[Christopher Columbus by Filson Young]@TWC D-Link bookChristopher Columbus CHAPTER V 17/25
Bartholomew, who was at another part of the coast collecting tribute, had sent a caravel laden with cotton to Isabella, and well-meaning James had her drawn up on the beach.
Roldan took the opportunity to represent this innocent action as a sign of the intolerable autocracy of the Columbus family, who did not even wish a vessel to be in a condition to sail for Spain with news of their misdeeds.
Insolent Roldan formally asks James to send the caravel to Spain with supplies; poor James refuses and, perhaps being at bottom afraid of Roldan and his insolences, despatches him to the Vega Real with a force to bring to order some caciques who had been giving trouble.

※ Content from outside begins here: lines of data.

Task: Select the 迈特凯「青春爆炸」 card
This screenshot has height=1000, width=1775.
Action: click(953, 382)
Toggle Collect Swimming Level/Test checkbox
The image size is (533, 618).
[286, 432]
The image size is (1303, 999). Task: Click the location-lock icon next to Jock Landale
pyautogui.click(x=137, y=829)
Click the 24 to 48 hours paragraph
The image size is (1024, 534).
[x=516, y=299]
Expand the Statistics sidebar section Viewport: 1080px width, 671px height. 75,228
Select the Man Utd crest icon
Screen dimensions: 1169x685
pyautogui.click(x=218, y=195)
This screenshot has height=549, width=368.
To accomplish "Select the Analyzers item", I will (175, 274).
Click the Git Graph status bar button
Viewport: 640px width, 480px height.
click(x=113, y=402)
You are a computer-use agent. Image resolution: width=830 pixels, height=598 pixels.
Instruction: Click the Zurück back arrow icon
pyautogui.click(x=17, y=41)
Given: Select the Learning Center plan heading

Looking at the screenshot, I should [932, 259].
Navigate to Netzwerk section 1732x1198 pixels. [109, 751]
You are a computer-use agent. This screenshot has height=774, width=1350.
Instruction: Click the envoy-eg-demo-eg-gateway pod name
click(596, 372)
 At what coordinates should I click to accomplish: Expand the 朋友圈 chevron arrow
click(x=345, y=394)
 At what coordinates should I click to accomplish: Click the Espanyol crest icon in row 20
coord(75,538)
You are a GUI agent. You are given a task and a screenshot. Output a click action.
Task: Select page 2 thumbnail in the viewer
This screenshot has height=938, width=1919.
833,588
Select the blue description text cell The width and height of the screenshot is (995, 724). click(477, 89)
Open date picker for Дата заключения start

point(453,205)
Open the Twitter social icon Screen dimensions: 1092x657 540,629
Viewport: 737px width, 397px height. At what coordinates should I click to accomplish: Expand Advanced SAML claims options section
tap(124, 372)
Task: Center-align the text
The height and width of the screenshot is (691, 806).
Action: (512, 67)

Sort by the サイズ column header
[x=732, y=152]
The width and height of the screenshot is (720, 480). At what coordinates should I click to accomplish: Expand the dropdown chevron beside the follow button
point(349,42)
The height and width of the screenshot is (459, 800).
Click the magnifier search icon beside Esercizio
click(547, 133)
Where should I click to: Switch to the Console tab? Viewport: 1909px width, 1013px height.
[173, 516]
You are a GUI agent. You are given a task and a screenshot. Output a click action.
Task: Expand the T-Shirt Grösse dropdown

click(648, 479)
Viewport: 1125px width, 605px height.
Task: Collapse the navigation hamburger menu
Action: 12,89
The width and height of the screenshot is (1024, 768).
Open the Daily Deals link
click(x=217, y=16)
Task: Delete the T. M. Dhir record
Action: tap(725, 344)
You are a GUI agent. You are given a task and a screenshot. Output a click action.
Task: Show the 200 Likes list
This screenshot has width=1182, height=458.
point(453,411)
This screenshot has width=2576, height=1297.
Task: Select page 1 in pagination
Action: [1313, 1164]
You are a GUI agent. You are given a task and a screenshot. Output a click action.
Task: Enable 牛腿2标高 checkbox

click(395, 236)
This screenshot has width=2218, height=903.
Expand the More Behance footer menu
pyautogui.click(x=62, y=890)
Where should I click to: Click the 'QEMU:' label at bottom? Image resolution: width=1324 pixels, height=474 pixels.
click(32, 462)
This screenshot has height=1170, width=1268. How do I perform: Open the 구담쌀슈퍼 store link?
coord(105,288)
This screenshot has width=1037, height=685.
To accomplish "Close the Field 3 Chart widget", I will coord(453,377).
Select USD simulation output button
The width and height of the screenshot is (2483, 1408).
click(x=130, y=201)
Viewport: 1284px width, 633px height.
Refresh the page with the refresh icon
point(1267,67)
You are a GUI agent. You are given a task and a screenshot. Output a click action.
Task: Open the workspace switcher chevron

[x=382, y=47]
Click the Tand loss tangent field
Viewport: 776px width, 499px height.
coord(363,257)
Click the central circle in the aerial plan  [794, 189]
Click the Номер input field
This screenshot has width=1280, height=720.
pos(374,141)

Possibly to his surprise, although not to ours, Roldan departs with alacrity at the head of seventy armed men.
Honest, zealous James, no doubt; but also, we begin to fear, stupid James. The Vega Real was the most attractive part of the colony, and the scene of infinite idleness and debauchery in the early days of the Spanish settlement.
As Margarite and other mutineers had acted, so did Roldan and his soldiers now act, making sallies against several of the chain of forts that stretched across the island, and even upon Isabella itself; and returning to the Vega to the enjoyment of primitive wild pleasures. Roldan and Bartholomew Columbus stalked each other about the island with armed forces for several months, Roldan besieging Bartholomew in the fortress at the Vega, which he had occupied in Roldan's absence, and trying to starve him out there.